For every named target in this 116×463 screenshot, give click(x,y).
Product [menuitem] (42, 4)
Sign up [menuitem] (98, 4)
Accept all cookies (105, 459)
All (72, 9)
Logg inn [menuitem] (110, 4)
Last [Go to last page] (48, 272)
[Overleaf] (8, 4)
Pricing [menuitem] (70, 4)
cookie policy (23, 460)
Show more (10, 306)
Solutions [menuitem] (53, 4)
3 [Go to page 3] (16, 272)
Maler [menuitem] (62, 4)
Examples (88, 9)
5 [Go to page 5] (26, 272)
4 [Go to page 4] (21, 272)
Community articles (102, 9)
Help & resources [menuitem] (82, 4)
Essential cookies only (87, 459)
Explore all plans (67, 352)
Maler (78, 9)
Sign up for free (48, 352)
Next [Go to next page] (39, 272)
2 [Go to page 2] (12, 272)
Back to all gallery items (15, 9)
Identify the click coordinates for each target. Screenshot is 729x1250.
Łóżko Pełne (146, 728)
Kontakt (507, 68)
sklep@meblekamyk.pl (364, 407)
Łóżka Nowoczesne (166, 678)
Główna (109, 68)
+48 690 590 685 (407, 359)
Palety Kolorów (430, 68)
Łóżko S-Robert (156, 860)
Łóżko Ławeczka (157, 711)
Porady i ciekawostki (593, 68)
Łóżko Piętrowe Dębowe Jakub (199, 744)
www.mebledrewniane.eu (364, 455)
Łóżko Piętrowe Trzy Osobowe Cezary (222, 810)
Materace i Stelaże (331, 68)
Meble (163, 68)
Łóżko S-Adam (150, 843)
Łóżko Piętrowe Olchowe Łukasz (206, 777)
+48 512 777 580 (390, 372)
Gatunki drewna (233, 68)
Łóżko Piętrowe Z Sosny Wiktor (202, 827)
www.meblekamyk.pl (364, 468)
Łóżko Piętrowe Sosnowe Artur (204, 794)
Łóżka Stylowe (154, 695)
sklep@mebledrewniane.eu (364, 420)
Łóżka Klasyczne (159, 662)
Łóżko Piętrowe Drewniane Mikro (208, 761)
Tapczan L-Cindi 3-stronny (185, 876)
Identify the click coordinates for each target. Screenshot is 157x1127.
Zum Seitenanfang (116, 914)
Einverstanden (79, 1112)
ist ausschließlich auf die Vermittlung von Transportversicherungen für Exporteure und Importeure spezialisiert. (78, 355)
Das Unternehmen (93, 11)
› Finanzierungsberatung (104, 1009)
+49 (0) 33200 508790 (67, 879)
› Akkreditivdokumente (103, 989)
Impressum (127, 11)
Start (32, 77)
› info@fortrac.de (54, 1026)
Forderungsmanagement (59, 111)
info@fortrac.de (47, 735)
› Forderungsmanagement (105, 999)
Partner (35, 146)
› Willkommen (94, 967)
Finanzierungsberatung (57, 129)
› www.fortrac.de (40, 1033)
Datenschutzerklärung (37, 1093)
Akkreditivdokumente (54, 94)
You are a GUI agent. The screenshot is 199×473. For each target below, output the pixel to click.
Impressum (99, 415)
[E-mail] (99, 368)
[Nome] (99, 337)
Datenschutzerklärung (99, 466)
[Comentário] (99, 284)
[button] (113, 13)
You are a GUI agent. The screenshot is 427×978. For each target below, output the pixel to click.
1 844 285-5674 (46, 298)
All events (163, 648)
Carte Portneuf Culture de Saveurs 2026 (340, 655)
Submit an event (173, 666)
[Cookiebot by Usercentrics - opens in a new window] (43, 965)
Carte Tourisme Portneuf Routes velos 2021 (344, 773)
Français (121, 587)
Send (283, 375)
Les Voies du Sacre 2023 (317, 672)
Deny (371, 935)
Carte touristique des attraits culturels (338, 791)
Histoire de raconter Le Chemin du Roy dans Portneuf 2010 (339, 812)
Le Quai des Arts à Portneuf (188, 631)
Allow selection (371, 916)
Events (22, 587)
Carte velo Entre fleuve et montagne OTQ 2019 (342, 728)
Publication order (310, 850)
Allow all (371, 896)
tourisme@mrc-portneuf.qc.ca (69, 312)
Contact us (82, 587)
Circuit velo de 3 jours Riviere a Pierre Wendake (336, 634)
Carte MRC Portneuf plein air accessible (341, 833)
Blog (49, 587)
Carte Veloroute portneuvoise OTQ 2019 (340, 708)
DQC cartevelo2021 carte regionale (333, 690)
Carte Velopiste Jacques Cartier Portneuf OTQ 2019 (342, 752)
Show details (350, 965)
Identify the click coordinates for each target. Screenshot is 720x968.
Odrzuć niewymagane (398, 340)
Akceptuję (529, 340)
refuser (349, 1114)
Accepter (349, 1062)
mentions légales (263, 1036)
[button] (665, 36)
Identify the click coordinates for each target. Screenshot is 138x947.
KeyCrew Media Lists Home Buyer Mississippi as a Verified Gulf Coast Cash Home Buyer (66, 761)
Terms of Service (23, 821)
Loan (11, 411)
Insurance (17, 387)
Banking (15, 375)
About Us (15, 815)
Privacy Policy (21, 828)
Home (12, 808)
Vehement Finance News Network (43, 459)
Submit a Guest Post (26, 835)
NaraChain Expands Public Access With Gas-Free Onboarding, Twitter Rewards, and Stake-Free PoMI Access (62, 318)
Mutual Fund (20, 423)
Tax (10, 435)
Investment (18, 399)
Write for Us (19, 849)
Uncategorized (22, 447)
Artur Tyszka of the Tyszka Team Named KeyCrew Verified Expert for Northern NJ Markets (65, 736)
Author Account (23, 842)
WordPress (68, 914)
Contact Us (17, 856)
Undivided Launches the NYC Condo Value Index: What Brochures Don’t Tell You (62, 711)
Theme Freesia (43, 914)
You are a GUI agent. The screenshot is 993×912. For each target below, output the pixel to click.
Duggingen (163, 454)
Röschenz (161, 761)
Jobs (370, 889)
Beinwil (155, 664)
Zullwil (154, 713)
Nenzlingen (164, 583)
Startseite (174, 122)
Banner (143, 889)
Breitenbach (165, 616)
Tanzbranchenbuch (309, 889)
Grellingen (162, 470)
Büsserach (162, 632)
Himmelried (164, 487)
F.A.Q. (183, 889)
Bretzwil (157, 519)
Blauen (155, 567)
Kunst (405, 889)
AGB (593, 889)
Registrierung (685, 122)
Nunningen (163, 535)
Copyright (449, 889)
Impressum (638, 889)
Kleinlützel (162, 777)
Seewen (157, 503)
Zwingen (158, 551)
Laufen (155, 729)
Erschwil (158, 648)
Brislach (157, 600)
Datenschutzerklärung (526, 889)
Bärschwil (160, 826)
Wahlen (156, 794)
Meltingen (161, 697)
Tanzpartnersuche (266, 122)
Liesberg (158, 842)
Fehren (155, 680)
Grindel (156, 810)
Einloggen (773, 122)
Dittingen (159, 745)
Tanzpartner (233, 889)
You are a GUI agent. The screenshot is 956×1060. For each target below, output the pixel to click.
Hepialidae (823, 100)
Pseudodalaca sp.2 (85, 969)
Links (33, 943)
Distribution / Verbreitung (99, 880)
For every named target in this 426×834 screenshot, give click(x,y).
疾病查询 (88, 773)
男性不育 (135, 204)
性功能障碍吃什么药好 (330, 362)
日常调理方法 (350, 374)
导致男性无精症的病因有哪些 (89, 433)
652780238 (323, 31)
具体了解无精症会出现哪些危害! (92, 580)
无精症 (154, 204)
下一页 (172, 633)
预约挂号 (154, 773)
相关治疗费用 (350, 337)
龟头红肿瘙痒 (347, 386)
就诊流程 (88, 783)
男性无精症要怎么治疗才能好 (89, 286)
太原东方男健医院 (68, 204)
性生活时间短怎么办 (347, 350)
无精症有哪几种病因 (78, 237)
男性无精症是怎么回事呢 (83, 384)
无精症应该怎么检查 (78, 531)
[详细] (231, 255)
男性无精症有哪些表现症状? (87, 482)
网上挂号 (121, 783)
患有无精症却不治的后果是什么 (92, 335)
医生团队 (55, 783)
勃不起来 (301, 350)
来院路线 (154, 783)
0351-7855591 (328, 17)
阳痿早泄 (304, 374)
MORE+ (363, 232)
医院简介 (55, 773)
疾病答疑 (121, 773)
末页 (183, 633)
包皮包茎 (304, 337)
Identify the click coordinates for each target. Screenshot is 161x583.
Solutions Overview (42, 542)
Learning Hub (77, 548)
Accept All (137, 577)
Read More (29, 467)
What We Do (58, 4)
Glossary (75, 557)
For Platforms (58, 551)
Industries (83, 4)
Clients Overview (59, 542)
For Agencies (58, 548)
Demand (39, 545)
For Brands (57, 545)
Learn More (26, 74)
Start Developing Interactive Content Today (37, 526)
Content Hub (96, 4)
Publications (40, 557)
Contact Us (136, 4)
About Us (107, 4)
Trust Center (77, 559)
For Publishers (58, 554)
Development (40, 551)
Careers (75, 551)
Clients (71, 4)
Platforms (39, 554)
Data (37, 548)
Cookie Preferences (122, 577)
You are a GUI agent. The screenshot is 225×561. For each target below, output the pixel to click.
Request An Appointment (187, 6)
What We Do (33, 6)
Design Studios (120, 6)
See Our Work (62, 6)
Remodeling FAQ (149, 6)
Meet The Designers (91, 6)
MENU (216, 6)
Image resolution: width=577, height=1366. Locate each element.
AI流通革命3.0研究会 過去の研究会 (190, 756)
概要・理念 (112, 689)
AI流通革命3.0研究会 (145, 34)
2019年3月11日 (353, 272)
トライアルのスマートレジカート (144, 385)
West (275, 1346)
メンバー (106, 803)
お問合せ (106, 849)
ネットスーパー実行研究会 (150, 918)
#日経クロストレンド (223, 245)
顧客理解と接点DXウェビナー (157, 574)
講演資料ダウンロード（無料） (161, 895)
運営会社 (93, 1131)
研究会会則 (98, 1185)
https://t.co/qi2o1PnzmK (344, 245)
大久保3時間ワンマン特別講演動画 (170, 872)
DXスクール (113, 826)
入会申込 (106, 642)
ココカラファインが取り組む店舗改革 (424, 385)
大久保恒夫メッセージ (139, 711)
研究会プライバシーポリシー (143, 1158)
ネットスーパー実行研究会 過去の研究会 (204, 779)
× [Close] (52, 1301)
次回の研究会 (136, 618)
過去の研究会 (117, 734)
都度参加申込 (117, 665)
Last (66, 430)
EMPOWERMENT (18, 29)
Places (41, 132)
------------
> [THE REQUEST]: Update the lines of the listing starting with the line containing "Meet The Designers (91, 6)" and going on through the line containing "大久保恒夫メッセージ (139, 711)". Change "Designers" to "Architects", leave everything else unchanged, and give back only those lines.

> [COMPLETED EXERCISE]:
Meet The Architects (91, 6)
MENU (216, 6)
Image resolution: width=577, height=1366. Locate each element.
AI流通革命3.0研究会 過去の研究会 (190, 756)
概要・理念 (112, 689)
AI流通革命3.0研究会 (145, 34)
2019年3月11日 (353, 272)
トライアルのスマートレジカート (144, 385)
West (275, 1346)
メンバー (106, 803)
お問合せ (106, 849)
ネットスーパー実行研究会 (150, 918)
#日経クロストレンド (223, 245)
顧客理解と接点DXウェビナー (157, 574)
講演資料ダウンロード（無料） (161, 895)
運営会社 (93, 1131)
研究会会則 (98, 1185)
https://t.co/qi2o1PnzmK (344, 245)
大久保3時間ワンマン特別講演動画 (170, 872)
DXスクール (113, 826)
入会申込 (106, 642)
ココカラファインが取り組む店舗改革 (424, 385)
大久保恒夫メッセージ (139, 711)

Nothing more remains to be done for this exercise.